**WORK INSTRUCTIONS**
Give back, exactly as written, the lines of the listing from the top through the line holding "You are a computer-use agent. The", and nothing more. Exclude pictures.

**EXTRACTED ENTRIES**
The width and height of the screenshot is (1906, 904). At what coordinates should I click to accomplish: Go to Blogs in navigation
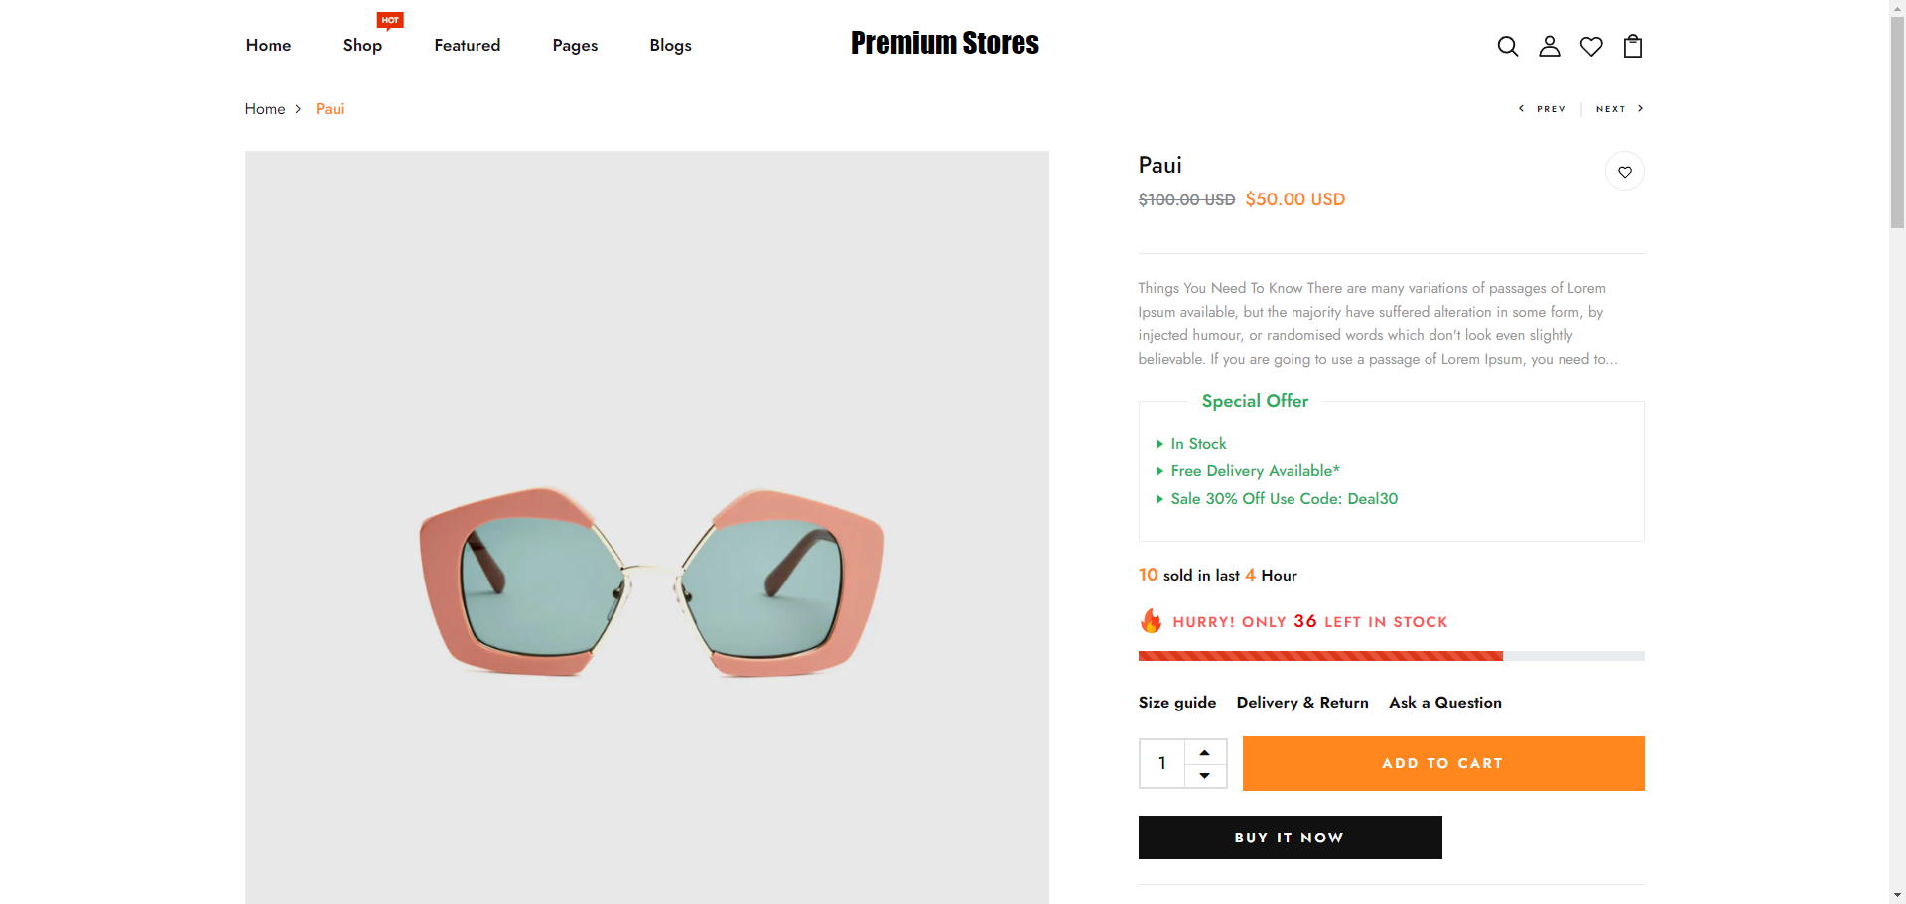point(670,45)
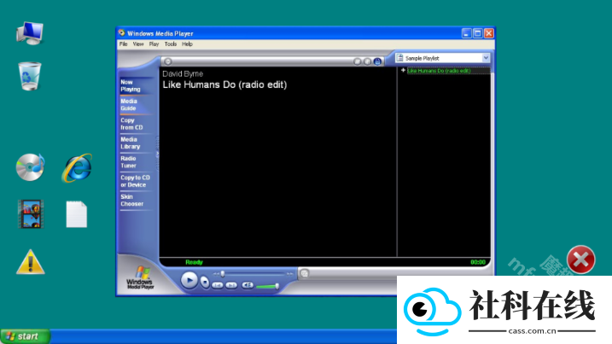Screen dimensions: 612x344
Task: Open the File menu
Action: click(123, 44)
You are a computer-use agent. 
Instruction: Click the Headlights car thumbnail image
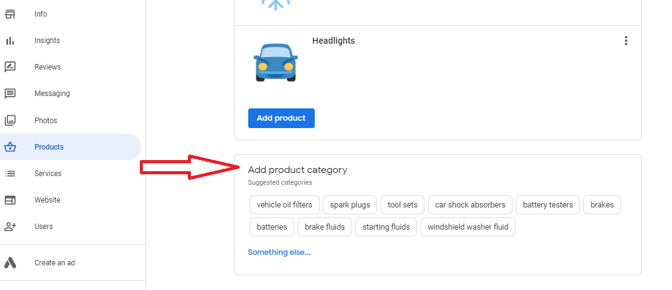[x=275, y=62]
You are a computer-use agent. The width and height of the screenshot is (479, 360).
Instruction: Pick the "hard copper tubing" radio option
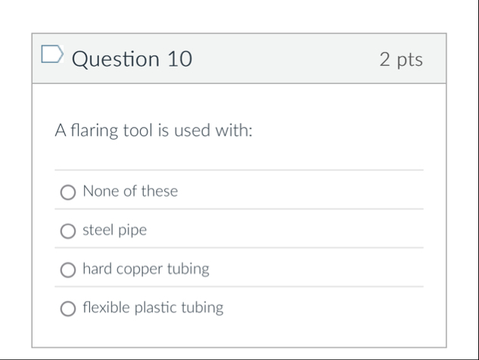tap(68, 270)
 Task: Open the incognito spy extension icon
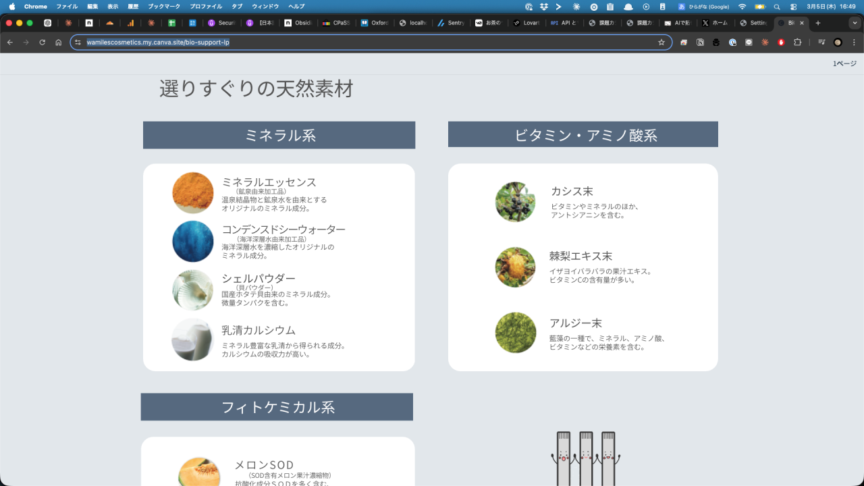tap(716, 42)
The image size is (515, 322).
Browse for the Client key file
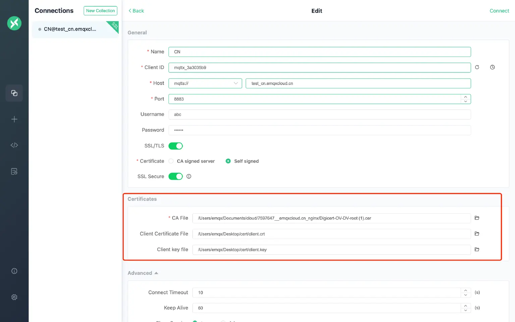477,250
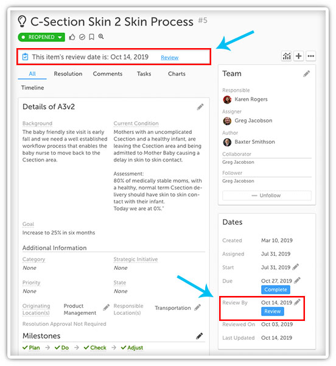This screenshot has height=366, width=336.
Task: Open the three-dots more options menu
Action: [311, 56]
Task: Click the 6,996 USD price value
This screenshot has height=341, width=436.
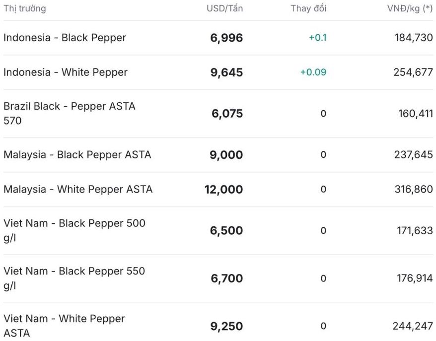Action: point(226,38)
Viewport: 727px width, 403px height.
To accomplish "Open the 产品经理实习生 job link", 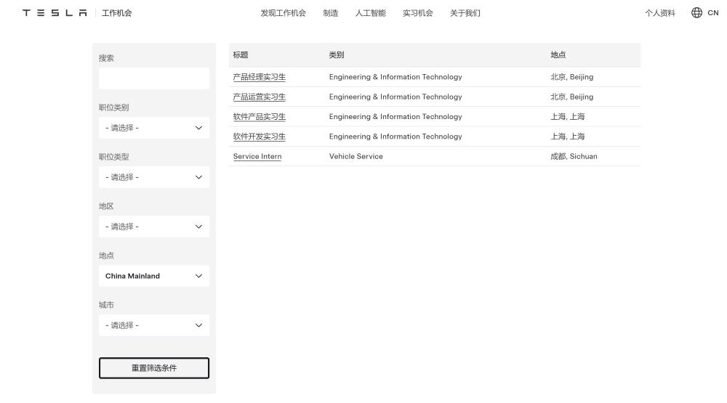I will click(x=260, y=77).
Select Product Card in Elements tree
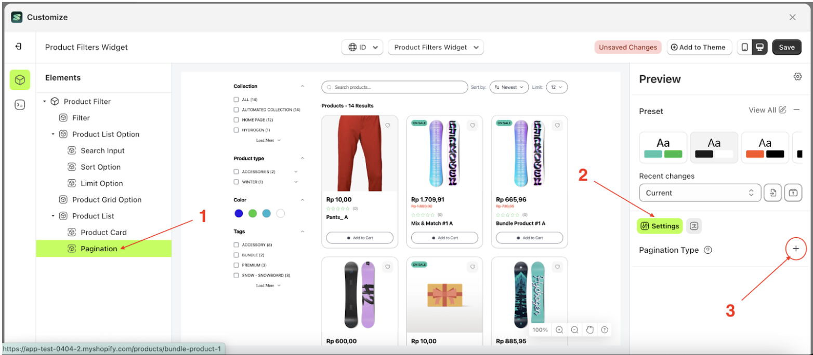813x355 pixels. point(103,233)
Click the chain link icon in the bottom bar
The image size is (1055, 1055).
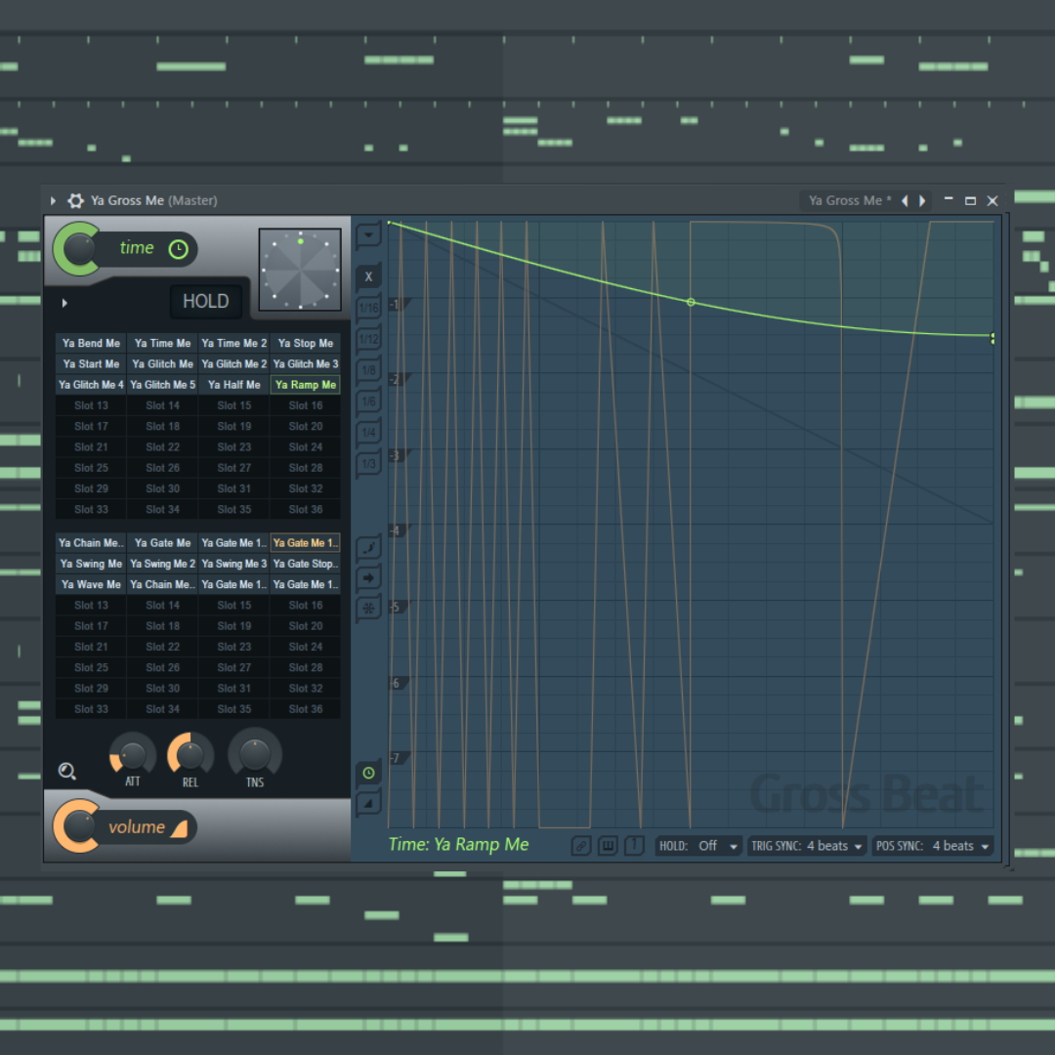[x=581, y=846]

**RESPONSE**
The width and height of the screenshot is (1906, 904). At what coordinates should I click to accomplish: Go to Blogs in navigation
point(670,45)
Screen dimensions: 612x344
Task: Open the File menu
Action: click(123, 44)
You are a computer-use agent. 
Instruction: Click the Headlights car thumbnail image
[x=275, y=62]
You are a computer-use agent. The width and height of the screenshot is (479, 360).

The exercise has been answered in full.